Most LTI bank vaults are also built inside of starship grade bunkers, with doors similar to bulkheads, and vents capable of redirecting plasma explosions should the worst occur and a dreaded chain reaction explosion occur within the vaults. This has proven invaluable during wartime, as in centuries past, simply detonating a bank inside a major city could be enough to almost completely destabilize it, if not wipe it off of the map entirely.
Because of the dangers of Galactic Emeralds inside of populated areas of Zon-Gra Protectorate space, some planets offer storage upon landing, or require it, and issue encrypted credit data sticks while on-world so that transfers can occur safely and in a monitored way. The world’s governances usually contract that function to a reputable Trade Initiative certified company, who charges a fee to the world (as well as the customer) for the storage of the crystals, and then merchants inside the world’s (Agora) can be expected to accept that currency while docked, and likely many outlying colonies on that world as well.
Some within the Trade Initiative have sued for a completely data-based economy, relying on cred-sticks backed by protected caches of the Galactic Emeralds throughout the Protectorate worlds, however due to the existence of intelligent computer viruses throughout the galaxy, (particularly the one that caused the Fall of the Galactic Imperium’s Second Republic), and the volatility of their primary currency, there has been much opposition throughout the Protectorate races. The Lifari High Council has vowed to take it under consideration, however the Lifari are a long-lived race, and they are not above taking their time (in this case around one hundred years) in deliberation.
Banking Outside of Civilization
There are organizations which, (usually for a steep fee), will house rare goods or currency anonymously, quietly and outside of the trappings and taxes of the great Galactic superpowers of the Zon-Gra Protectorate, Jith Hegemony and Galactic Imperium.

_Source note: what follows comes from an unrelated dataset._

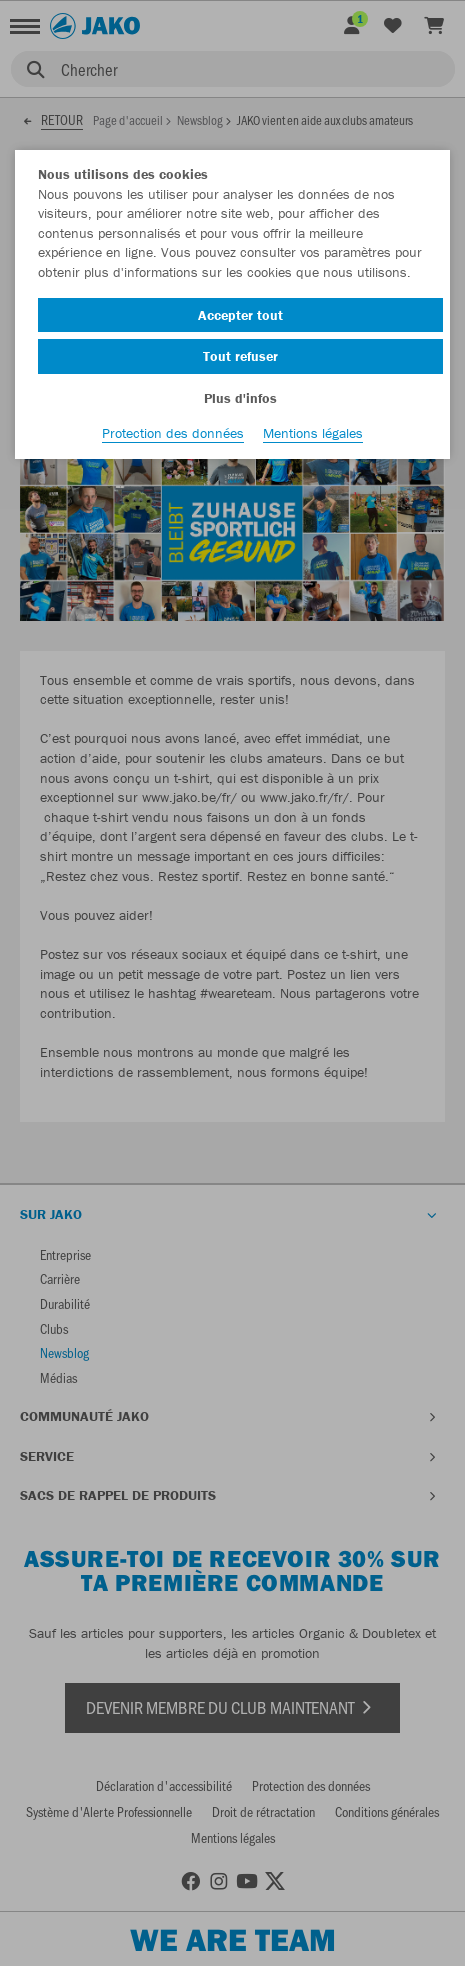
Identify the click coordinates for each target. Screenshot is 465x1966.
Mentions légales (313, 433)
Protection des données (173, 433)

Many of the so-called barbarians have various methods of transporting and hoarding currency, and there are rumors of Shadow Banks peppered throughout the various worlds, possibly bank-rolled by the Mahyah Nostra, in the Imperium or the Tachidi sub-race of the Klackon inside the Protectorate. Knowledge of these kinds of places generally comes from word of mouth through smuggling rings , underground movements and criminal ties.